We should, in sum, recognize that sensitive intelligence information is classified by this government for good reasons—precisely because its protection really is essential to the security of the nation.  But the legal protections we afford it are woefully insufficient, and not nearly as good as those we provide to other government or government-protected information—such as crop estimates, certain economic data, and insider trading for securities, for example—whose acquisition by foreign adversaries and terrorists wouldn’t make any difference at all. 

IV.  Consequences of Failure to Act

“If the law supposed that,” said Mr. Bumble, “the law is an ass.”-- Charles Dickens, Oliver Twist

Finally, why have unauthorized disclosures become a public policy issue now?  Because years of inaction, indifference, and permissive neglect are taking an enormous toll.  And the toll is higher still since 9/11.  Intelligence leaks do serious and often irreversible damage to our sensitive collection capabilities.  By publicly unveiling unique US collection capabilities through leaks, the media actively help our adversaries to weaken US intelligence.  These disclosures offer valuable insights—at no cost to adversaries—into possible errors in their assessments of US intelligence effectiveness, as well as useful feedback on how well they succeed or fail in countering US intelligence.  This feedback also increases the risk of manipulation of our intelligence.  Leaks offer a bonanza of intelligence information for hostile states and terrorist organizations.  When added to other sources of readily available intelligence, the aggregate effect of leaks is to provide a comprehensive picture of our intelligence capabilities—and vulnerabilities—to our adversaries, facilitating countermeasures to them, thereby damaging US national security.

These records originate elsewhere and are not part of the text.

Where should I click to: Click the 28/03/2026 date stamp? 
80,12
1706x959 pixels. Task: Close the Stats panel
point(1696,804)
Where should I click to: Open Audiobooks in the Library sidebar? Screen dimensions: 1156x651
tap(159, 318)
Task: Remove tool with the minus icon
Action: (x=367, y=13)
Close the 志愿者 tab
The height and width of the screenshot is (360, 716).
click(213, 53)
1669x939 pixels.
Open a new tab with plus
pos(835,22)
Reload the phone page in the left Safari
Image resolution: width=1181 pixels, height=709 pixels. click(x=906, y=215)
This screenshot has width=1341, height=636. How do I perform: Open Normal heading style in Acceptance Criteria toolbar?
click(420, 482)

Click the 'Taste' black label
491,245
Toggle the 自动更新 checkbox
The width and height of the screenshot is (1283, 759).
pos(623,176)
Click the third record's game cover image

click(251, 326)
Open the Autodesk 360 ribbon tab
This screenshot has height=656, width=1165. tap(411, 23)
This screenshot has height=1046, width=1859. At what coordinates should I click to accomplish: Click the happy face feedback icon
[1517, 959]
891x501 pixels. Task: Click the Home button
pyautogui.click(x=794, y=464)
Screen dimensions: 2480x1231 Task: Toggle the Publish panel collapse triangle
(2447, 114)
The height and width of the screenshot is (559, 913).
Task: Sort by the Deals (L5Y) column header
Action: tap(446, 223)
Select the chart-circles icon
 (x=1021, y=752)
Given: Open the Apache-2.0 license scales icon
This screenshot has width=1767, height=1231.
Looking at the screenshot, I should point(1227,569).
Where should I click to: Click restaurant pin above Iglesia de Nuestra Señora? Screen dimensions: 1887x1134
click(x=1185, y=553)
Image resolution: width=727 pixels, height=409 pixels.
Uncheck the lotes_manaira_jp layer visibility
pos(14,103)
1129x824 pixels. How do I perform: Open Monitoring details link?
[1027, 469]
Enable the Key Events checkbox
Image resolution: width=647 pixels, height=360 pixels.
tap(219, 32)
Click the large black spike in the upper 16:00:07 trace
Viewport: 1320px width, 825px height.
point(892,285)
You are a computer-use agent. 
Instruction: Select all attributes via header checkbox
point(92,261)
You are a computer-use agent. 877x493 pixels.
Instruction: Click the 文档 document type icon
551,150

Unless comprehensive measures are taken to identify and hold leakers and their publishing collaborators accountable for the significant, often irreversible, damage they inflict on vital US intelligence capabilities—and, by implication, the degraded support such weakened intelligence offers to policymakers and warfighters—the damage will continue unabated.  Conceivably, without some legally effective corrective action, the situation could even worsen.   Under this scenario:

  • Policymakers, warfighters, and military planners should expect that their intelligence on significant national security issues will be less accurate, complete, and timely than it would be without foreign countermeasures made possible by unauthorized disclosures.   
  • American citizens should expect that timely warning of surprise attacks against the United States by terrorists or other hostile adversaries will be degraded because key collection activities have been rendered less effective through unbridled leaks. 
  • US taxpayers should expect that their multi-billion dollar collection programs will be less cost-effective than they would otherwise be if foreign adversaries were not learning how to neutralize such programs through extensive classified information readily available in open sources as a result of unauthorized disclosures 

Poor enforcement of presently inadequate laws ensures a continuing hemorrhage of US intelligence data in the press that foreign adversaries will continue to exploit at the expense of this nation’s security.  The alternative is better intelligence capabilities for the United States.  This can result from no added costs by merely better protecting the sources and methods we now have and those that are in the pipeline.  Stemming press leaks will afford significantly better protection.  Better laws—and enforcement of these laws—will make this possible.  Without this—i.e., if we continue to be encumbered with a failure of will—our present climate of permissive neglect will become one of pernicious neglect.